Sometimes staying with people has been an adventure in itself. As we rode down the Oregon and California coasts into Arcata, we learned that Earth First had a base camp for protesting the cutting of the Headwaters old growth redwood forests. Having read so much in the newspapers in recent years about the situation we were interested in seeing for ourselves what was happening. Riding through Scotia, a Northern California company town dominated by its lumber mill, we noticed signs in front of homes reflecting their inhabitants' support of the timber industry. And just a few miles south we rode into the Earth First base camp in Stafford. There the signs were different, interestingly enough supporting the local timber industry but decrying the Texan multimillionaire Charles Hurwitz who purchased Pacific Lumber and its lands (including the ancient redwoods in the Headwaters forests) and now threatens to cut them down. "Loggers - yes, Hurwitz - no" read one of them.

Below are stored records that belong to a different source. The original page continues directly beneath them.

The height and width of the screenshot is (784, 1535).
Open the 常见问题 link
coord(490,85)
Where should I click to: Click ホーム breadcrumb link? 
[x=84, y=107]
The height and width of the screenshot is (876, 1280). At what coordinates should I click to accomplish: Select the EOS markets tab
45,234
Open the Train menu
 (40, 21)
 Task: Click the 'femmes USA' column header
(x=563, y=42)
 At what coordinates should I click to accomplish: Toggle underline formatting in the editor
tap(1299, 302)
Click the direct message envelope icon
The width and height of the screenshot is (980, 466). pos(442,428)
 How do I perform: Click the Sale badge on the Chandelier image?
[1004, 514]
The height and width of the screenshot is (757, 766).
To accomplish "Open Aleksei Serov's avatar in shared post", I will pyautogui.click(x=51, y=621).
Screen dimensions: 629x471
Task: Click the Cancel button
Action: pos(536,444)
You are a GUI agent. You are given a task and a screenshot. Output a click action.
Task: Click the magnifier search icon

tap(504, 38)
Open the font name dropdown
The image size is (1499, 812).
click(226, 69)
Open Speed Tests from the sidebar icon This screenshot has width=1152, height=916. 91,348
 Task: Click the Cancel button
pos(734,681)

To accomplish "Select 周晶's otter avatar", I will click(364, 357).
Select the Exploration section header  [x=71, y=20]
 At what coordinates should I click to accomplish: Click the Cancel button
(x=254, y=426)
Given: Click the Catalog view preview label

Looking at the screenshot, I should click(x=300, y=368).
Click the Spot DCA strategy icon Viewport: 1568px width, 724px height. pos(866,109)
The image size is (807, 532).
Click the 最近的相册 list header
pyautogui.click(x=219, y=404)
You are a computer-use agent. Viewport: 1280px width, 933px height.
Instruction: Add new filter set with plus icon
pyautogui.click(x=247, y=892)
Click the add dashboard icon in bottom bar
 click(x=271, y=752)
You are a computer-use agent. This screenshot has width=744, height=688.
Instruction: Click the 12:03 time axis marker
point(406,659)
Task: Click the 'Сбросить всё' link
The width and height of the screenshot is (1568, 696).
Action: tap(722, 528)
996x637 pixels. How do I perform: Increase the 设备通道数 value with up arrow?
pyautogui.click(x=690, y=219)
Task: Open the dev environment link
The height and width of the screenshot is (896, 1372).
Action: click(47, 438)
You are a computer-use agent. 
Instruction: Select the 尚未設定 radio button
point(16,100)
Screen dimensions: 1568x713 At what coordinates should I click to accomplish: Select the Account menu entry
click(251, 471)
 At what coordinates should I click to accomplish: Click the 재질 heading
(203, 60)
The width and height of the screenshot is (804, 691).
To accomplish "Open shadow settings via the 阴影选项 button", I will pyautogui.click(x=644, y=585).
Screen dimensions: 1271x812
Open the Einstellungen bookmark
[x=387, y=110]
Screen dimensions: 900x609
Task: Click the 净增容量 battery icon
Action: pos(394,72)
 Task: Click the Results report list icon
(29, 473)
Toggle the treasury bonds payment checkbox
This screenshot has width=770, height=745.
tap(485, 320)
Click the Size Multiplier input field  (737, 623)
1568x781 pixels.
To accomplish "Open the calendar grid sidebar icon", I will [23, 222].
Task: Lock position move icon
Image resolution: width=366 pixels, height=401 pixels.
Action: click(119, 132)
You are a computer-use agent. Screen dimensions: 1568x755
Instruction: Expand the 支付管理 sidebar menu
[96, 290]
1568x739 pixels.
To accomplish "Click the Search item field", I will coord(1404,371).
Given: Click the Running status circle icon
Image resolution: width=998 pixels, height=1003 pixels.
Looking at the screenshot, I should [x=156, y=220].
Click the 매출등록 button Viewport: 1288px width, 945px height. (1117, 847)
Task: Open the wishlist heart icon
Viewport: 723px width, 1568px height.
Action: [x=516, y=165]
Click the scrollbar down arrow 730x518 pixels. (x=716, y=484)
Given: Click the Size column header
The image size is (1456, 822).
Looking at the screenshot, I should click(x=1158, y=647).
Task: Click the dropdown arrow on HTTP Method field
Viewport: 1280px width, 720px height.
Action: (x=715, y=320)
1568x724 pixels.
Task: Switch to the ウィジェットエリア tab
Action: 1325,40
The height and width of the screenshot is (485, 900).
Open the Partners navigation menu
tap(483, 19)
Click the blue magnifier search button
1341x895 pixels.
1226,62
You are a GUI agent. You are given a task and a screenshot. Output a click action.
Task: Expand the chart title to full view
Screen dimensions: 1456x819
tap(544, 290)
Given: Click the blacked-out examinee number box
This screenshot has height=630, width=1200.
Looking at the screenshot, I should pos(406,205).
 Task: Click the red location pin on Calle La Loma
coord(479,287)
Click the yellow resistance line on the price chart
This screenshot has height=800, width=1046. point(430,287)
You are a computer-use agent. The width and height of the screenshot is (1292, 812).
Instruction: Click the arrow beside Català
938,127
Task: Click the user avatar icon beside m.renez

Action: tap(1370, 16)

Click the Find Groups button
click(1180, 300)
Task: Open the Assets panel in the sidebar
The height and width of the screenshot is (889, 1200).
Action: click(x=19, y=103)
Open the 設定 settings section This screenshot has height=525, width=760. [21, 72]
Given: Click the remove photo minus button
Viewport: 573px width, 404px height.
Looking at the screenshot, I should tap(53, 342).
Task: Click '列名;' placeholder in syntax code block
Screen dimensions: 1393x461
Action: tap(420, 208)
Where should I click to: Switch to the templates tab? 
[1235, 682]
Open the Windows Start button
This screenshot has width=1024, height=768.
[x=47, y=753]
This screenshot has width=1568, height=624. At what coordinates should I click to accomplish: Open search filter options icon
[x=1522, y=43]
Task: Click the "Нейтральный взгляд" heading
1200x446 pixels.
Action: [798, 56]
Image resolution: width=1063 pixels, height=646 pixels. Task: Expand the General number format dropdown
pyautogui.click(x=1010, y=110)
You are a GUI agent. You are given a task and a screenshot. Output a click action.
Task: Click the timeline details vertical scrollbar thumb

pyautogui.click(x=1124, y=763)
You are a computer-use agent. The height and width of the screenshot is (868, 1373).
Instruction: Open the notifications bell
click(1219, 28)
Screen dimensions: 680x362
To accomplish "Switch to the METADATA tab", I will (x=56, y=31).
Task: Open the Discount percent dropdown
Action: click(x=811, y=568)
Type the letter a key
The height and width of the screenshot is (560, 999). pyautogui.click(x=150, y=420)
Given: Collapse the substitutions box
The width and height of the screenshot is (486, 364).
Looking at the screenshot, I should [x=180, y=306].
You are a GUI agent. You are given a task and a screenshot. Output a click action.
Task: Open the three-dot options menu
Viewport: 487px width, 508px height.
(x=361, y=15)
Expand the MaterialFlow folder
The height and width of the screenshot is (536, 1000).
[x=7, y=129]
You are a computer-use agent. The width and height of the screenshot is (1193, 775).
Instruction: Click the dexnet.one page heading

They welcomed us into camp, invited us to set up our tent anywhere on the field, and told us to bring our dishes to the kitchen tent to get some dinner. Though we both care a lot about our world, neither Kent nor I are what we would term "radical environmentalists" and we have always been a little leery of Earth First "hippy-types." But we could not help but be struck by the order of the camp and the activists' obvious dedication to their cause. Every morning and night the entire group gathered to discuss current events, how they could support members in jail, what classes newcomers needed to take in order to participate in "direct actions," and camp problems like how dog owners needed to clean up after their "companions." Though the gatherings were perhaps a little chaotic to the organization freak in me, the leaders patiently listened to all speakers and decisions were reached by consensus. We learned at one of the meetings that Earth First was backing up its signs of support for local loggers by reaching out, initiating a sand bagging effort for a local landowner whose property had been victim to mudslides caused ostensibly by run off from a clearcut. So, when we left the following day, we left impressed, but we had to laugh - the final comment that followed us as we rode away was that of a young man who asked how much a tandem like ours might cost. "WOW, you could have bought a Volkswagen for that price!"
After that experience, we continued to ride south on Highways 101 and 1 through California and as we neared the San Francisco Bay Area, excitement and anticipation filled our hearts for we were nearing home. Several friends promised to meet us and ride across the Golden Gate Bridge and on the appointed morning, we laughed with happiness to see them coming. The joy experienced in hugging my sister revealed to me yet again how truly blessed we are by those near to us. Tears filled our eyes as we saw Kent's dad waiting for us near the north end of the Golden Gate for the final crossing into San Francisco and the brilliant blue sky and warm sun were like a benediction, God's way of welcoming us home. And now as we continue to ride south into Baja, California and Mexico (the next leg of our journey), we go with the love of our family and friends. What better way is there?